DOCUMENTS DELIVERED TO THE REGISTRAR OF COMPANIES

The documents attached to the copy of this prospectus registered by the Registrar of Companies in Hong Kong were copies of the white and yellow application forms, the written consents referred to in the paragraph in the paragraph headed “Consents of experts”, copies of the material contracts referred to in the paragraph headed “Summary of material contracts” in Appendix IV to this prospectus, and a statement of adjustments to the accountants’ report set out in Appendix I to this prospectus prepared by PricewaterhouseCoopers.

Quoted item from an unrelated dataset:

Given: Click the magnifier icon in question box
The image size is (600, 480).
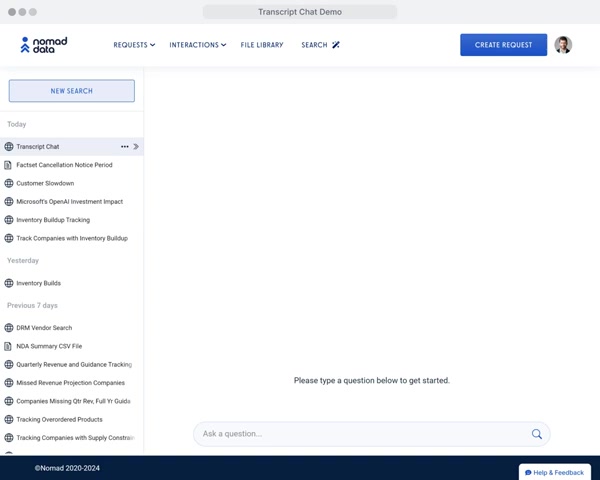Looking at the screenshot, I should click(x=537, y=434).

DOCUMENTS AVAILABLE FOR INSPECTION

Copies of the following documents will be available for inspection at the offices of Kwok & Yih, 37th Floor, Gloucester Tower, The Landmark, Central, Hong Kong, during normal business hours from 9:00 a.m. to 5:30 p.m. up to and including 30 June, 2003:

(a) the Articles (in Chinese) together with a certified English translation;

(b) the accountants’ report of the Company prepared by PricewaterhouseCoopers, the text of which is set out in Appendix I to this prospectus, together with the statement of adjustments;

(c) The statutory consolidated financial statements of the Group for the year ended 31 December, 2002 prepared in accordance with the PRC GAAP, and consolidated financial statements of the Group for each of the years ended 31 December, 2000, 2001 and three-month period ended 31 March, 2002 in accordance with PRC GAAP;

(d) the letter and valuation certificate relating to the property interest of the Company prepared by Vigers (Hong Kong) Limited, the text of which is set out in Appendix II;

(e) the material contracts referred to in the paragraph headed “Summary of material contracts” in paragraph 6(a) in Appendix IV to this prospectus;

(f) the service contracts referred to in the paragraph headed “Particulars of service contracts” in paragraph 5(1) in Appendix IV to this prospectus;

(g) the written consents referred to in paragraph 7(j) in Appendix IV to this prospectus;

(h) the PRC legal opinion dated 16 June, 2003 issued by Jingtian & Gongcheng, confirming that, inter alia, the summary of relevant PRC laws and principal regulatory provisions set out in Appendix III to this prospectus is a correct summary of the relevant PRC laws and regulatory provisions;

(i) the Company Law, together with an unofficial English translation;

(j) the Special Regulation, together with an unofficial English translation; and

(k) the Mandatory Provisions, together with an unofficial English translation.